Work instructions →
Output the lines of the entries below beginning at the one with "The width and" and ending with the last, exactly as written and without pictures.
━━ Input records ━━
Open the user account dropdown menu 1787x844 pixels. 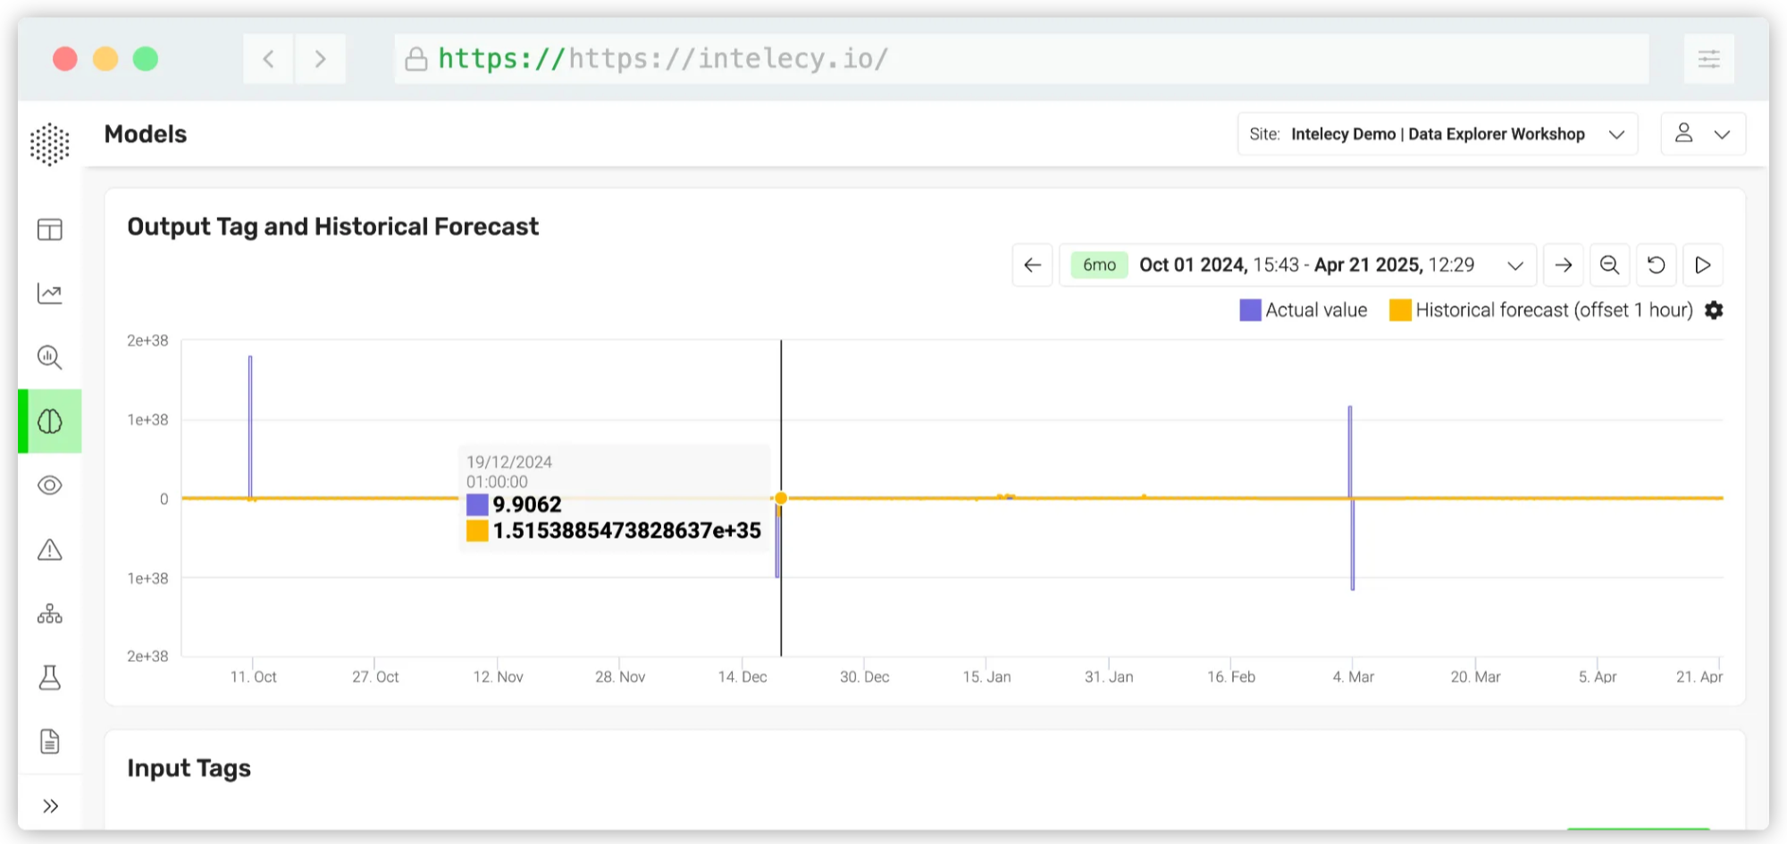pos(1702,134)
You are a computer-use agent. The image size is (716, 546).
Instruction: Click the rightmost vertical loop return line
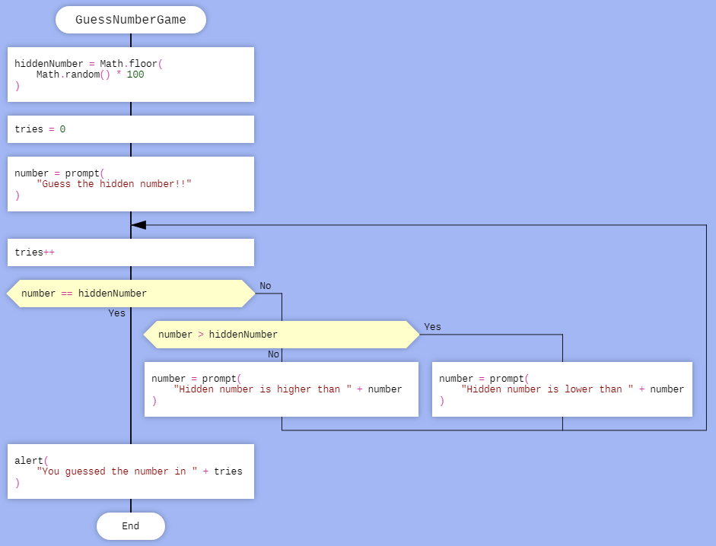coord(706,327)
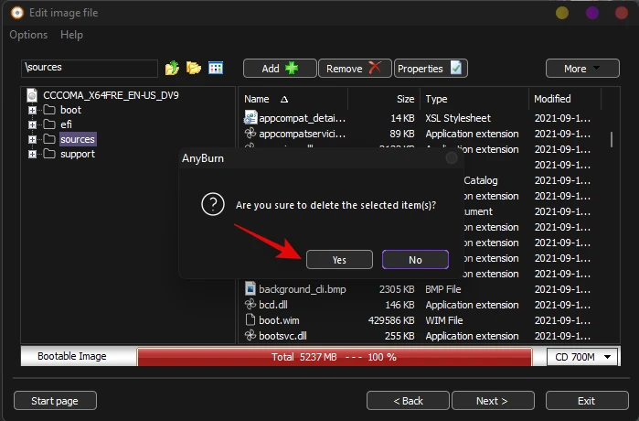639x421 pixels.
Task: Open the More dropdown button
Action: (x=582, y=69)
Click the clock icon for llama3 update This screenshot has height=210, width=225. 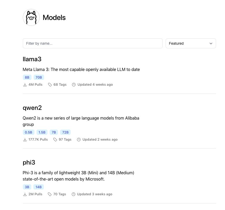coord(74,85)
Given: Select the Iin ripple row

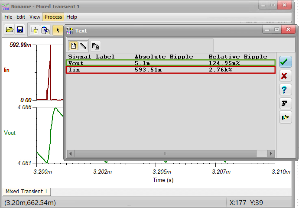Looking at the screenshot, I should (171, 70).
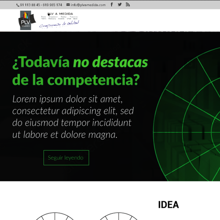Click the 'Seguir leyendo' button
This screenshot has width=220, height=220.
[x=66, y=158]
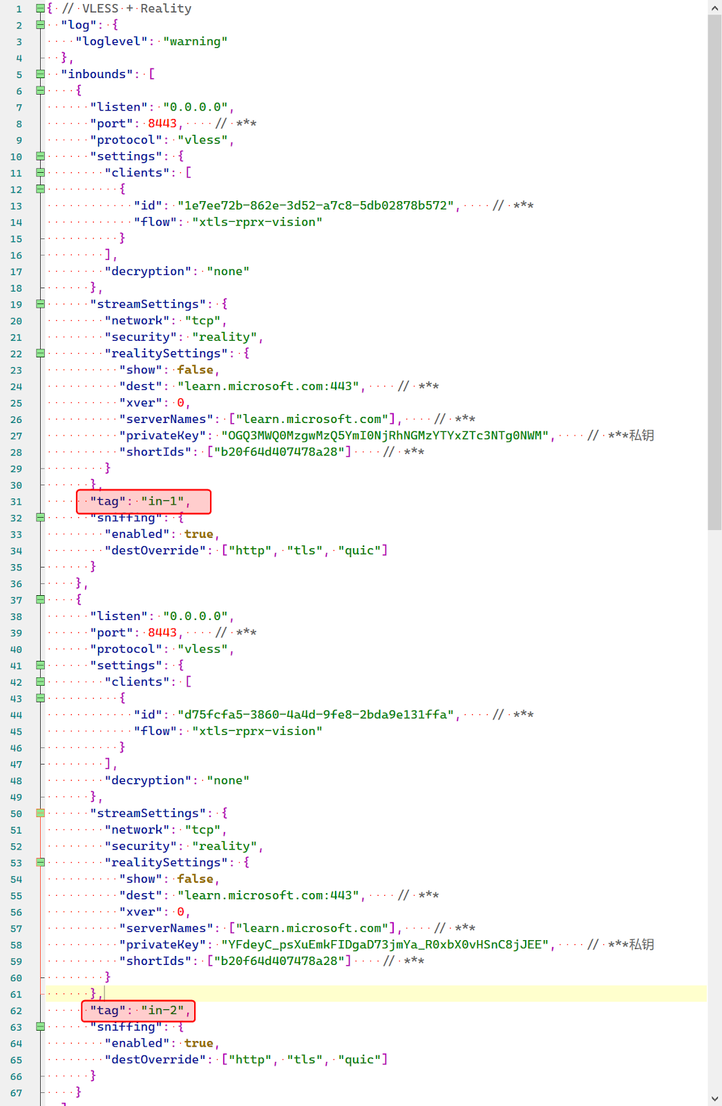Image resolution: width=722 pixels, height=1106 pixels.
Task: Collapse the "settings" block on line 10
Action: pos(40,156)
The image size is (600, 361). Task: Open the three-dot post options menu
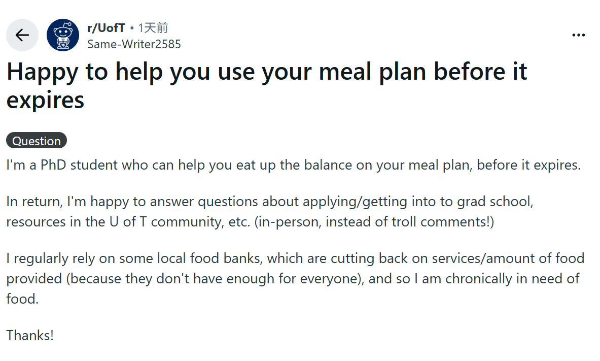pos(578,35)
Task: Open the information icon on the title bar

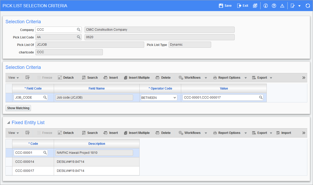Action: coord(265,5)
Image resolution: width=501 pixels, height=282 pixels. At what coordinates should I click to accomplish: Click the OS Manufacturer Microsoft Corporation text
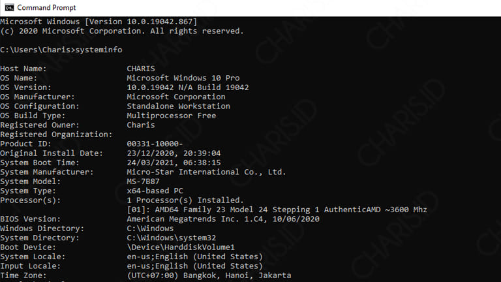tap(176, 97)
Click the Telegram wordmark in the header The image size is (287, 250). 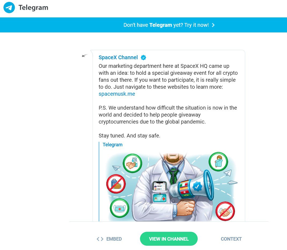click(33, 8)
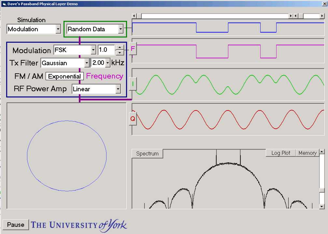Open the RF Power Amp Linear dropdown
The height and width of the screenshot is (234, 328).
118,89
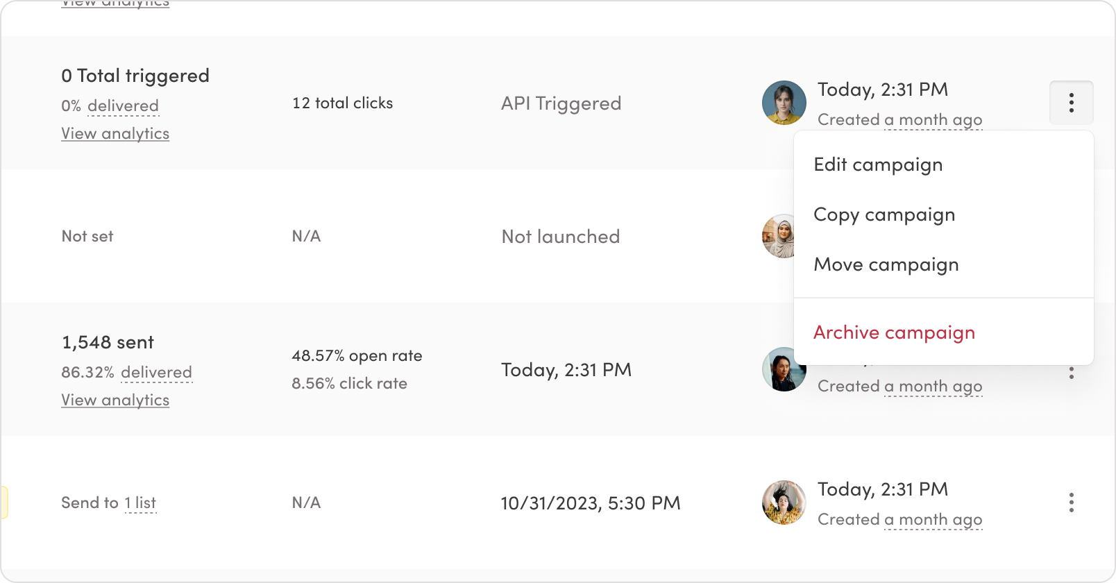Choose Copy campaign in the dropdown
This screenshot has height=583, width=1116.
tap(884, 214)
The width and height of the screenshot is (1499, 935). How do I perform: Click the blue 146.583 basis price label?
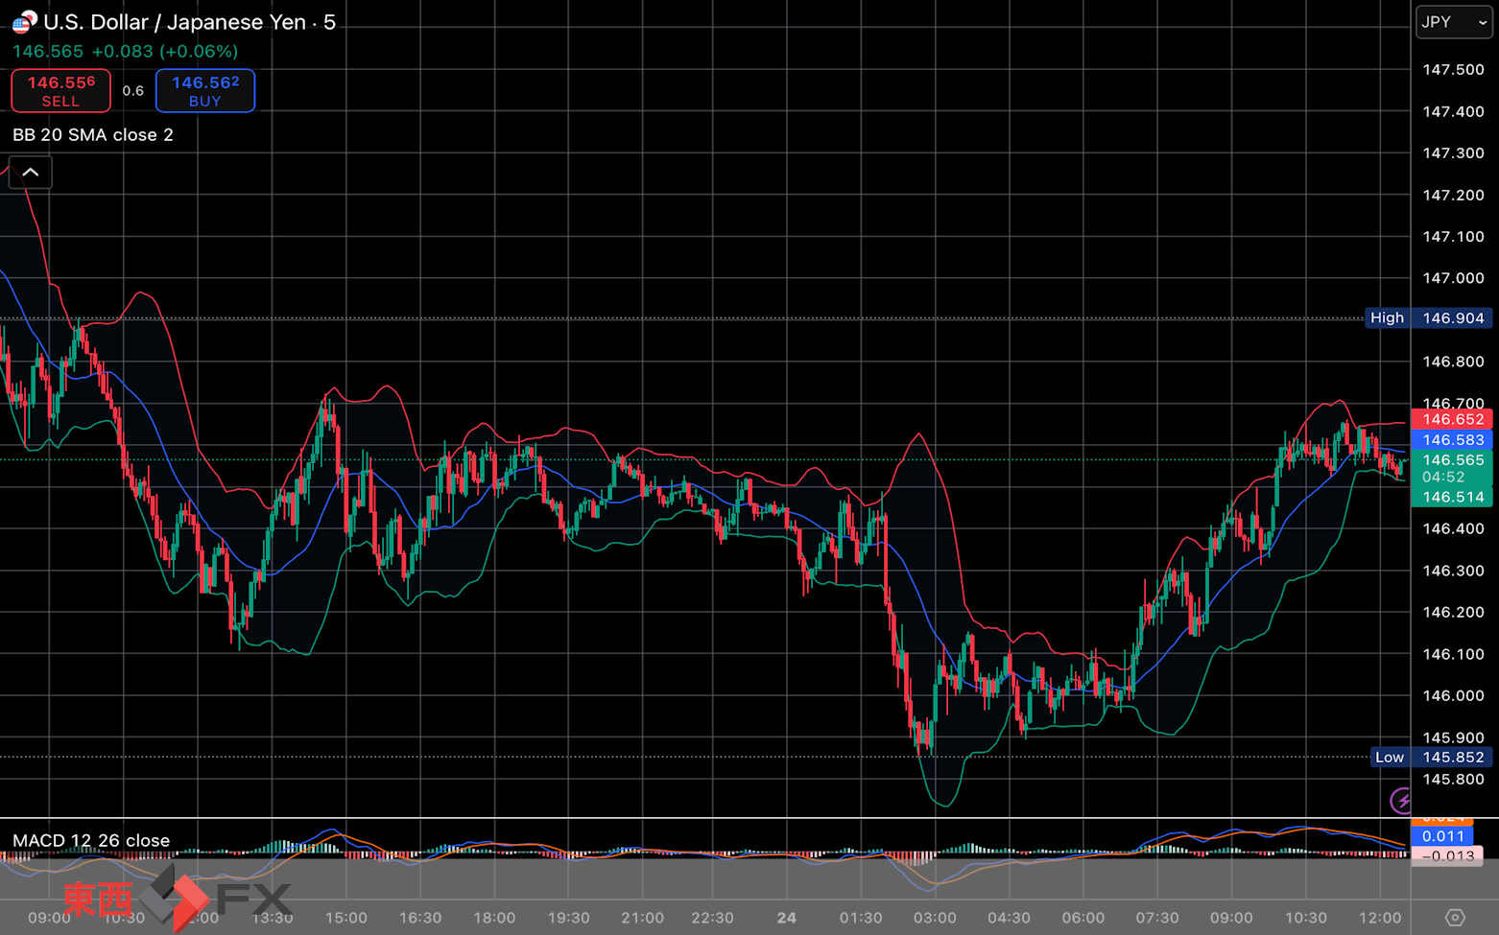[1452, 440]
━━━
Answer below →
The width and height of the screenshot is (1499, 935). How do I perform: Click the blue 146.583 basis price label?
[1452, 440]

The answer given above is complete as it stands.